Mixed Local-Nonlocal Operators and Singularity: A Multiple-Solution Perspective
Sarbani Pramanik
TL;DR
The paper addresses the multiplicity of positive solutions for a Dirichlet problem driven by a mixed local-nonlocal operator $-\Delta_p u + (-\Delta_p)^s u$ with a singular nonlinearity $\lambda \frac{f(u)}{u^{\beta}}$ on a bounded domain. It develops a sub- and supersolution framework to prove the existence of a positive solution for all $\lambda>0$ and at least two positive solutions for $\lambda$ in a certain interval $(\lambda_*, \lambda^*)$, with a third solution obtained in two special cases: the non-singular case ($\beta=0$) and the linear singular case ($p=2$, $0<\beta<1$) using Amann's fixed point theorem together with a Hopf-type strong comparison principle. A novel aspect is the construction of sub-/supersolutions leveraging the homogeneity of the mixed operator, and the establishment of a Hopf-type SCP for singular linear mixed problems, which underpins the third-solution results.

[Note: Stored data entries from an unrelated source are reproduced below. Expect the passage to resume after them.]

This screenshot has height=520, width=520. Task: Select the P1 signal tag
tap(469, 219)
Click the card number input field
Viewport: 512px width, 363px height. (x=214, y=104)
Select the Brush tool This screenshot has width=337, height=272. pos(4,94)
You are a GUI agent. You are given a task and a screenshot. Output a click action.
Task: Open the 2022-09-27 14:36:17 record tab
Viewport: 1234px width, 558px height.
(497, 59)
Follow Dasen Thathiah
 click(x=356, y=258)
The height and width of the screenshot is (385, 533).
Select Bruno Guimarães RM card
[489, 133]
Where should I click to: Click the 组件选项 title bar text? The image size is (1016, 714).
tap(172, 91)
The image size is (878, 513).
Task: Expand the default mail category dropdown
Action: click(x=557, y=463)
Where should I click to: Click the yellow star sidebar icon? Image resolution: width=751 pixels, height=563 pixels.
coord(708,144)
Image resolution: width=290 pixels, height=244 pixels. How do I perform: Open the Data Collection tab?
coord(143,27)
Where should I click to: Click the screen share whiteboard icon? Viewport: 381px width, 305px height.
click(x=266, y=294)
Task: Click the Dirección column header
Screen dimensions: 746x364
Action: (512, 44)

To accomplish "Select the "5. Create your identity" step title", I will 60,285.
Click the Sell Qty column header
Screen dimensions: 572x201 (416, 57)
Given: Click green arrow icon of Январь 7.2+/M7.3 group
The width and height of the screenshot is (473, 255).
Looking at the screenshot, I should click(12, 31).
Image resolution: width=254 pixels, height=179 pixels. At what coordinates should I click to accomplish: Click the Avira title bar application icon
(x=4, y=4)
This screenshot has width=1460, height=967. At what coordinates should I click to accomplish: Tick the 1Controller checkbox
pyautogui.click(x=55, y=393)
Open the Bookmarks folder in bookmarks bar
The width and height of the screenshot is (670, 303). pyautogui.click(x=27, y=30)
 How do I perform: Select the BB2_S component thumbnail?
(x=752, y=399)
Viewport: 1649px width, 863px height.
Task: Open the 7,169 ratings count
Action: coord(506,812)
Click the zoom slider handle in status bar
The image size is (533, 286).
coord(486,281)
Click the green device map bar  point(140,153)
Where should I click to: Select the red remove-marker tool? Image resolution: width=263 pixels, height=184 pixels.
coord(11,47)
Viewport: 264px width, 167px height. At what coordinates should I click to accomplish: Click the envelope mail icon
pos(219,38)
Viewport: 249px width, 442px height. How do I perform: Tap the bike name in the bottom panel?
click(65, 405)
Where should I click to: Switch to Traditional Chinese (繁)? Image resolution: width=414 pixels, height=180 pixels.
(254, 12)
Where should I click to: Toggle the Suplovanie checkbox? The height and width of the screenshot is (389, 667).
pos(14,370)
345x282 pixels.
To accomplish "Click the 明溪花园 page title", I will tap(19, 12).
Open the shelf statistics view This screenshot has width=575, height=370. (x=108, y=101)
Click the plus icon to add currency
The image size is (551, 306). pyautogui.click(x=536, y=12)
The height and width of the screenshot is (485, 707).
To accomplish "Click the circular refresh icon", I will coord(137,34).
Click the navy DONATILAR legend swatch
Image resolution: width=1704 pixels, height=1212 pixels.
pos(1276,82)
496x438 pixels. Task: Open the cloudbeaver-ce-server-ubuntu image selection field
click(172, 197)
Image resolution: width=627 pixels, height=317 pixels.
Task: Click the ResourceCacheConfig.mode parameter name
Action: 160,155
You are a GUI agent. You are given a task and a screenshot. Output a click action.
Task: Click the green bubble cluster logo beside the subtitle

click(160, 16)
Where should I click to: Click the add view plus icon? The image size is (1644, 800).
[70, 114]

These contributions advance the theory of multiplicity for mixed local-nonlocal operators and broaden the framework for nonlinear PDEs with singular nonlinearities while highlighting open questions for the general non-linear singular regime ($p\neq 2$, $0<\beta<1$).
Abstract
We investigate the existence of multiple positive solutions for the following Dirichlet boundary value problem: \begin{equation*} \begin{aligned} -Δ_p u + (-Δ_p)^s u = λ\frac{f(u)}{u^β}\ \text{in} \ Ω\newline u >0\ \text{in} \ Ω,\ u =0\ \text{in} \ \mathbb{R}^N \setminus Ω\end{aligned} \end{equation*} where $Ω$ is an arbitrary bounded domain in $\mathbb{R}^N$ with smooth boundary, $0\leq β<1$ and $f$ is a non-decreasing $C^1$-function which is $p$-sublinear at infinity and satisfies $f(0)>0$. By employing the method of sub- and supersolutions, we establish the existence of a positive solution for every $λ>0$ and that of two positive solutions for a certain range of the parameter $λ$. In the non-singular case (i.e. when $β=0$) and in the linear case with singularity (i.e. when $p=2$ and $0<β<1$), we further apply Amann's fixed point theorem to show that the problem admits at least three positive solutions within this range of $λ$. The mixed local-nonlocal nature of the operator and the non-linearity pose challenges in constructing sub- and supersolutions, however, these are effectively addressed through the operator's homogeneity.